*Required task 1*
In the entries below, write out again without changes every line starting at the one containing "Identify the click" and ending at the one containing "Jetzt entdecken (649, 13)".

*Provided text*
Reply Thu 18 Nov, 2004 09:31 am
If you have ever read any of my posts, you know my husband means the world to me. My husband is a huge part of my entire being. with out him I would not be the mother, wife, friend and lover I am today.
I cherish him.
We have reciently moved in with his mother. Her husband died in Feburary of this year. They were married 32 years. Of course, she is crushed and having a real hard time.
My husband and I decided that it would really help her heart to have Jillian ( our daughter ) closer to her and give her the sence of a -full house- like she was used to when her husband was alive.
Having said that... know that things have been hard on all of us. Deaths are not the best experience in anyones life.
Since we have moved in, our relationship has been .. well.. boring.
Sex? What is that? We are lucky if we have sex once a month. GRANTED.. we are both new parents, we both work.. all of that plays into the time/ability/energy for sex. But another factor we didnt consider before we moved in was his mother.
Noone.. ( Laughing ) wants thier mother to know they are having sex. We have talked about it before. We both really feel that it would not only sort of -rub in- the fact that her husband is dead but would make for awkward moments in the event that she would ever hear us. Embarrassed
So, our sexual priority has dropped to the way-side.

Collected data
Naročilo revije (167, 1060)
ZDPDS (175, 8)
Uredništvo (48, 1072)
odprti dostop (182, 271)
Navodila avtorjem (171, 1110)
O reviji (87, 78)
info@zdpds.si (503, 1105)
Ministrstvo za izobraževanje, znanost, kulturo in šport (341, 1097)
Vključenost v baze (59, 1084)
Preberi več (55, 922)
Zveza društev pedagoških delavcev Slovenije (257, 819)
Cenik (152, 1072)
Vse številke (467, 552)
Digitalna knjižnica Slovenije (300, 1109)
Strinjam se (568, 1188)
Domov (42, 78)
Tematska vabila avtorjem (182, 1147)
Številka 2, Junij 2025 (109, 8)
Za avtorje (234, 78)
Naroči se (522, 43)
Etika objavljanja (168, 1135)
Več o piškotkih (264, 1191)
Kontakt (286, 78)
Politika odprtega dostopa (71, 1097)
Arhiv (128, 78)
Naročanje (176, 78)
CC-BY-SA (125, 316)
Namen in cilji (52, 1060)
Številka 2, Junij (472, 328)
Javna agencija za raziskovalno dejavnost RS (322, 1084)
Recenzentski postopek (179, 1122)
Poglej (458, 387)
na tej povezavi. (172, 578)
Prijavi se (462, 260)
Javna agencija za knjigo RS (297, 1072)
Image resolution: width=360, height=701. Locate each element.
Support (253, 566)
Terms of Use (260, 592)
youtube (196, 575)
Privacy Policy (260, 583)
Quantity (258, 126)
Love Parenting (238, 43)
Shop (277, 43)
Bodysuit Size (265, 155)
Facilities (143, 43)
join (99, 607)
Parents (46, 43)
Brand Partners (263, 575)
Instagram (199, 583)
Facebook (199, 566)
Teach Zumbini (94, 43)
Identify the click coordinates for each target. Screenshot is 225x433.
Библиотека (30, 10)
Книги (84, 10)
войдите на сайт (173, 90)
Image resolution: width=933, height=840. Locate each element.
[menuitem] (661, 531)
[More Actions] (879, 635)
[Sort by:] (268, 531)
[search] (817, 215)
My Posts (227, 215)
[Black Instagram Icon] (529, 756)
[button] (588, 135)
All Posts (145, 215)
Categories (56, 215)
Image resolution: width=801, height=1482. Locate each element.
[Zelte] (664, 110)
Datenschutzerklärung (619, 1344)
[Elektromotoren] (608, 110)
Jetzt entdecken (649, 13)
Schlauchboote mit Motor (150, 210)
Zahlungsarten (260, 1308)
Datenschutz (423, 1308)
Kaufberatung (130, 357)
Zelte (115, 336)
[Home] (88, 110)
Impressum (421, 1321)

*Required task 2*
Answer these questions from the forum post:
(a) In what month did the mother-in-law's husband die?
(b) How many years had they been married?
(c) What is the name of the couple's daughter?

*Correct answer 1*
Identify the click coordinates for each target. Screenshot is 225x433.
Библиотека (30, 10)
Книги (84, 10)
войдите на сайт (173, 90)
Image resolution: width=933, height=840. Locate each element.
[menuitem] (661, 531)
[More Actions] (879, 635)
[Sort by:] (268, 531)
[search] (817, 215)
My Posts (227, 215)
[Black Instagram Icon] (529, 756)
[button] (588, 135)
All Posts (145, 215)
Categories (56, 215)
Image resolution: width=801, height=1482. Locate each element.
[Zelte] (664, 110)
Datenschutzerklärung (619, 1344)
[Elektromotoren] (608, 110)
Jetzt entdecken (649, 13)

*Correct answer 2*
(a) February
(b) 32 years
(c) Jillian